В это время в Санлисе. 25 июля 1792 года.
Депутация от патриотического общества решительно явилась в особняк графа де Бресси. Имения его соседей и родственников де Белланже и де Ласи, высокомерных и жестоких, особенно ненавистных простому люду были уже сожжены, их обитатели сбежали, кто в Лондон, кто в Вену…
Верная графу прислуга испуганно шарахалась от вооруженных, настроенных властно и воинственно людей. Депутацию возглавлял уже знакомый графу Клод Пикси. Ему навстречу вышел сам хозяин.
Гражданин Пикси оглядывал графа вызывающе, вскинув длинноволосую голову, положив руку на кобуру, ожидая встретить грубый, высокомерный прием и попытку выставить вон.
Но де Бресси, подавленный обстоятельствами и превосходящей силой незваных гостей, сумел проявить дипломатический такт, и сдержанно поклонившись, сам проводил их в гостиную, жестом показал на стулья.
– Прошу вас, господа… извините, граждане! Чему обязан столь важным визитом? Присаживайтесь. Могу я предложить вам выпить?
Пикси мрачно сузив глаза, изучал лицо хозяина, неужели издевается паразит, чего еще ждать от господ? Он знал от Жака Армана, как родственник графа, маркиз де Белланже встретил Куаньяра..
Санкюлот слегка успокоился, не обнаружив на бледном лице графа ни тени высокомерия, издевательства или ненависти, поэтому сел, выразительно выложив на стол пару пистолетов. Неуверенно оглядывая непривычное великолепие обстановки гостиной сели и другие.
– Собственно, мы вот по какому делу.. наш бывший председатель Куаньяр собирался к вам сам, еще 14 числа, но сдав должность, уехал в Париж и оставил для вас письмо.. – Пикси вытащил из-за потёртого обшлага сюртука сложенную вдвое бумагу, – конечно, я мог бы придти и один..», – сделал неопределенный жест рукой, – но хотелось убедиться, что вы никуда не сбежали..
– Не было и в мыслях.. я не собираюсь эмигрировать.. Так что вам предложить, коньяк или бордо? Заметьте, граждане, я принимаю вас искренне и даже с некоторым удовольствием…
И тут же недовольно поморщился. Вот же вырвалось такое, подумалось с досадой. Но надо же думать о детях и племяннице.
– Можно и без удовольствия, господин хороший! Ты уже не смеешь приказать слугам избить нас и выгнать вон, затравить собаками, как в ваши добрые старые времена!, – нервный озлобленный возглас вырвался у одного из товарищей Пикси.
– Я никогда никого не приказывал бить и травить собаками, ваш гнев не по адресу, любезный! – не сумел сдержаться де Бресси.
Пикси отозвался, сделав успокаивающий жест, он откинулся на спинку стула, деловито поправив шерстяной красный колпак с кокардой:
– Куаньяр советует вам уехать в другой город, в крайнем случае, если Арман станет особенно агрессивен, подумайте об этом.
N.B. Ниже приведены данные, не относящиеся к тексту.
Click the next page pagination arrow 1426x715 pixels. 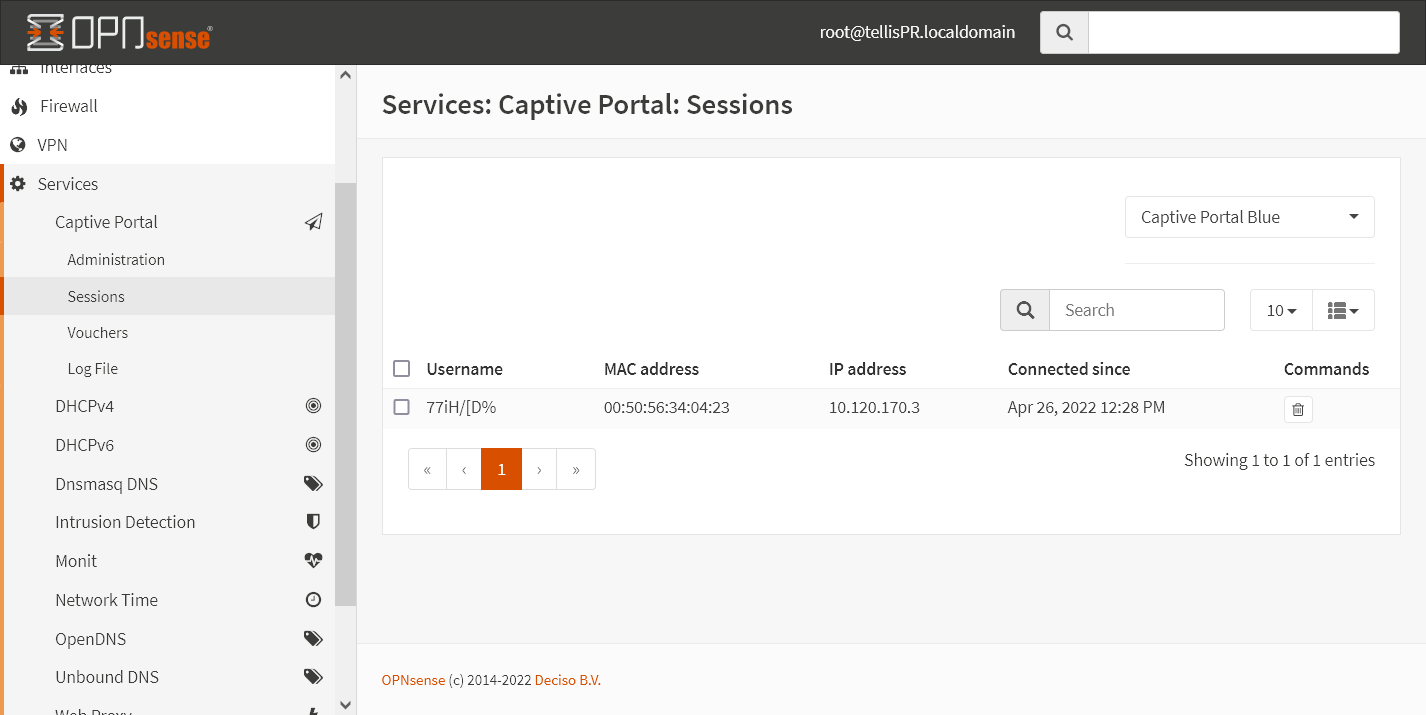click(539, 468)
Но он же категорически предостерегает вас от эмиграции. Вам ясен смысл того, что произошло 20 июня? Жирному Луи крышка и это уже вопрос времени.. Мне коньяк.. гражданин..
– А водки нет?, – вдруг живо отозвался сидящий рядом с ним мрачный субъект. Пикси недовольно оглянулся на товарища, тот ничуть не смутился, расположившись в кресле уверенно и вальяжно.
Слуги переглядывались, ожидая взрыва благородного возмущения хозяина и боясь за себя и за его жизнь, но граф остался спокоен, по крайней мере, с виду.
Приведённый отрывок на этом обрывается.